ИЗВЛЕЧЁННЫЙ ТЕКСТ:
++++++++
Вообще, редактировать приходилось все, что предлагалось печатать, но иногда удавалось и уклоняться. Журнал «ДН» был создан для того, чтобы представлять национальные литературы всесоюзному читателю. Естественно, в разных республиках – разный уровень литературы, да и авторы разные, для успешной работы «автор-редактор» необходимо хотя бы минимальное совпадение, я бы сказала, душ, иначе работа могла получиться либо малоплодотворной, либо даже и конфликтной – из-за взаимного неприятия, взаимного непонимания,

«Война под крышами» в этом плане не вызывала у меня никаких сомнений. Редактировать – по моему разумению – следует, исходя не из редакторских литературных вкусов и пристрастий, а по законам, предложенным автором. Я без колебаний взялась за эту работу, хотя и видела известные несовершенства первого прозаического опыта молодого, тридцати с небольшим лет, автора.

В те молодые свои годы Адамович был уже доктором филологических наук, читал лекции в Белорусском университете, работал в Белорусской академии наук, но вот за прозу взялся впервые.

«Доктор» появился у нас в редакции по вызову для совместной с редактором работы.

Еще моложе на вид, чем по паспорту. Такой цветущий, белозубо-улыбчивый, розовощекий, красивый. С симпатичным белорусским говорком. И сразу всех к себе расположил.

Авторы (писатели, переводчики) по-разному вписываются в редакционный коллектив. Одни появляются на время работы и исчезают навсегда или до следующей своей публикации. Вышел журнал с их произведением – забегут поблагодарить иногда с цветочками, иногда с коробкой конфет или без них, – никто не придавал таким пустякам значения. Авторы для нас делились на талантливых, интересных или не очень, симпатичных по-человечески или так себе. Многие и после творческого общения сохраняли добрые отношения с редакцией, забегали на огонек, без дела, просто так – поболтать, пообщаться. Иные по окончании работы (получения гонорара) устраивали для всей редакций застолья в ЦДЛ, благо редакция «ДН» примыкает к тамошнему ресторану стена к стене, и мы там просто (по дневным ценам) обедали. Что до праздничных «авторских застолий», то мы прекрасно знали, что большинство писателей и переводчиков существуют от гонорара до гонорара, дожидаясь очередного – частенько влезают в долги. Какие уж тут застолья?! И тех, кто наивно полагал, что без них не обойтись, обычно убеждали, что делать этого ни в коем случае не надо. Нам – ни к чему, а им – тяжелые для бюджета расходы. Повеселиться мы могли и сами, устраивая собственные пиршества в складчину по разным поводам (праздники, дни рождения, уход в долгожданный отпуск) и к себе приглашая подружившихся с нами авторов. В наши тогда еще молодые или сравнительно молодые годы такой досуг был понятен и естествен. И делать это умели – не дежурно, а от всей души. В весельчаках и остроумцах недостатка не испытывали.
++++++++
БЛОК ДАННЫХ:

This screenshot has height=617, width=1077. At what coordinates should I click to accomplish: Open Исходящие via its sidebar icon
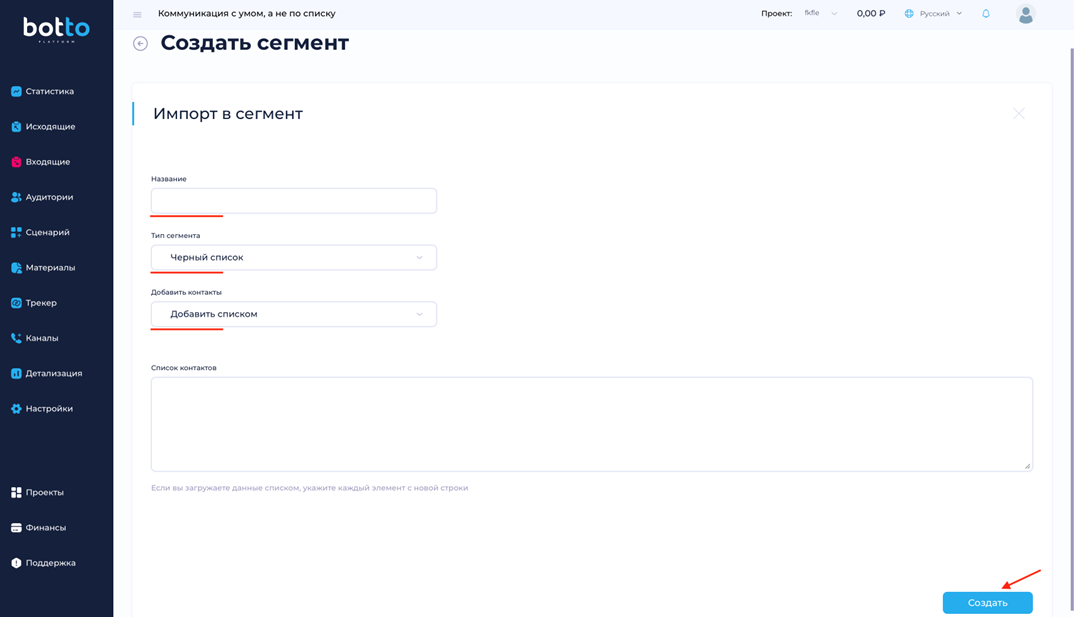pyautogui.click(x=16, y=127)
++++++++
КРАТКАЯ ЗАДАЧА 1:
Ответьте на вопросы по извлечённому тексту:
(а) Для чего был создан журнал «ДН»?
(б) В каком университете читал лекции Адамович?
(в) К чему примыкает редакция «ДН»?
КРАТКАЯ ЗАДАЧА 2:
Перепишите дословно фрагмент извлечённого текста, начиная со слов «В те молодые» и заканчивая словами «прозу взялся впервые.».

ПОЛНЫЙ ОТВЕТ 1:
(а) Чтобы представлять национальные литературы всесоюзному читателю.
(б) В Белорусском университете.
(в) К ресторану ЦДЛ, стена к стене.

ПОЛНЫЙ ОТВЕТ 2:
В те молодые свои годы Адамович был уже доктором филологических наук, читал лекции в Белорусском университете, работал в Белорусской академии наук, но вот за прозу взялся впервые.